I have tried to narrow this down and I have narrowed it down to FreePBX causing problems. Firstly, heres the network setup ONT (bridge mode) → Unifi Cloud Gateway Ultra (No SIP ALG) → Netgear JG5516PE Managed POE Switch (No VLAN) - latest FreePBX/Astrix installation on a small Dell Microcomputer, Fanvil X5U Desktop phones all connected to the same switch. Provider is Go\Trunk.
The issue: during calls, audio drops out 1 way (from our end to the other external call) Everything will be fine for 30 seconds to 1 minute and suddenly customer on the phone goes “Hello? HELLO!? Oh, i think we got disconnected. Hello???” And we hear them saying it, and we keep repeating “yea! yea! Im here! Can you gear me??” But they cant hear us. After about 5 seconds, we come back. Rinse and repeat every 30 seconds to a minute. We cannot for the life of us figure out what the heck is going on here.
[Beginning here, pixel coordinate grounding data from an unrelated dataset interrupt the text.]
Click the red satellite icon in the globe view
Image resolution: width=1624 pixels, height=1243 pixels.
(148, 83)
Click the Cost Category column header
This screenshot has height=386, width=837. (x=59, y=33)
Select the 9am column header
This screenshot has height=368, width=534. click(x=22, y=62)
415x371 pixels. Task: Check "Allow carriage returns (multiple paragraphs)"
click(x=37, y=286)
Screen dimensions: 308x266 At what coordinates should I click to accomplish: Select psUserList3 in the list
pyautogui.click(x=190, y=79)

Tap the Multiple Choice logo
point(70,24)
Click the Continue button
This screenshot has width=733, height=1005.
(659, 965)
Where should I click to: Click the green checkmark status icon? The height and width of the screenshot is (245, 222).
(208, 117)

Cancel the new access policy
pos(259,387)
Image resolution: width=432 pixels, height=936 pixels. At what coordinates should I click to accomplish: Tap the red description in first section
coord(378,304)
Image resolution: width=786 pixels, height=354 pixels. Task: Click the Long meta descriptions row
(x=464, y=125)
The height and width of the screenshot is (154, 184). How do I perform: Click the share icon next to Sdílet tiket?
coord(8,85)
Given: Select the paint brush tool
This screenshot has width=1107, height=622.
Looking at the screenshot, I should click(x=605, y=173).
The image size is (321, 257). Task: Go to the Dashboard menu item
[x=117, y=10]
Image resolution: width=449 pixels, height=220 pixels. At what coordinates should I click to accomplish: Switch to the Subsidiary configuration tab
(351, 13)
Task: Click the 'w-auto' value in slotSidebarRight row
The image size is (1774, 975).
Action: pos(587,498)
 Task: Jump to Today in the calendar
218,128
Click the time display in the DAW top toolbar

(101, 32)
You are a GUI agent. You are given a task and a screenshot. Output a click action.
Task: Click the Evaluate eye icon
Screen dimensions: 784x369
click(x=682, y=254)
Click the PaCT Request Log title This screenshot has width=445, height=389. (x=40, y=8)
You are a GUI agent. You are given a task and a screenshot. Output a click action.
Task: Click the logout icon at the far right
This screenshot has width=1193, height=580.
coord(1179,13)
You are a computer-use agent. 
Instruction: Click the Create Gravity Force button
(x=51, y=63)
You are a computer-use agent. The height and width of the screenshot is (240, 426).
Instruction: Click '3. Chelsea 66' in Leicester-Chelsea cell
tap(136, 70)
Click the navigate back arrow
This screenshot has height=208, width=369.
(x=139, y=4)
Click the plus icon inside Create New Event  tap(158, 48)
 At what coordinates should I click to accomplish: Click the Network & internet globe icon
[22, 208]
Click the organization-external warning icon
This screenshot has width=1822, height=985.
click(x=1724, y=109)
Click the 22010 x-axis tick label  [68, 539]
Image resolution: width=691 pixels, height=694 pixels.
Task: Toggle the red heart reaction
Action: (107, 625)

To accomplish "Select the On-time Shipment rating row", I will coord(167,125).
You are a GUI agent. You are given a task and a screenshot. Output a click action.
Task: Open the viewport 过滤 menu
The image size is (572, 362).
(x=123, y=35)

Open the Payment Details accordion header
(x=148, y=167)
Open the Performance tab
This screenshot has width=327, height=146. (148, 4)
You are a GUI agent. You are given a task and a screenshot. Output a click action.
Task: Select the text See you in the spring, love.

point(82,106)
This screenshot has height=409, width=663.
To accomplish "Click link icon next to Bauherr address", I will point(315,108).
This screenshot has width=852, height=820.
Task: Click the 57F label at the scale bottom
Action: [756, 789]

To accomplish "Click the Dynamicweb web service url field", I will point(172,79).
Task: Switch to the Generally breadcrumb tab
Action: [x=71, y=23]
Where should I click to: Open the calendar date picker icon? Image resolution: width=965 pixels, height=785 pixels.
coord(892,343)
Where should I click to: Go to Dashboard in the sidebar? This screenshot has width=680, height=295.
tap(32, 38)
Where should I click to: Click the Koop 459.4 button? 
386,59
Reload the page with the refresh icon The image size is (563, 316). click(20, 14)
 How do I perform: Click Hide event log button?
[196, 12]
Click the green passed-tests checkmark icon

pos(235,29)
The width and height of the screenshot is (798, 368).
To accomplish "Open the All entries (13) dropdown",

We had our SIP provider on their end see if theres anything going on and they dont seem to see anything out of the ordinary, but this is only happening with external calls, not internal. Internal works perfectly fine.
Please provide the asterisk full log with RTP debugging enabled, and verbosity at least three, covering a dropout, and several frames either side of it.
If you can easily cause the problem at will, just capture traffic on the PBX with tcpdump, move the file to your workstation and examine it with Wireshark. At the time of the dropout, see whether RTP packets are being received from the extension and being sent back out to the trunk. Wireshark’s ability to play the RTP (if not encrypted) may be useful.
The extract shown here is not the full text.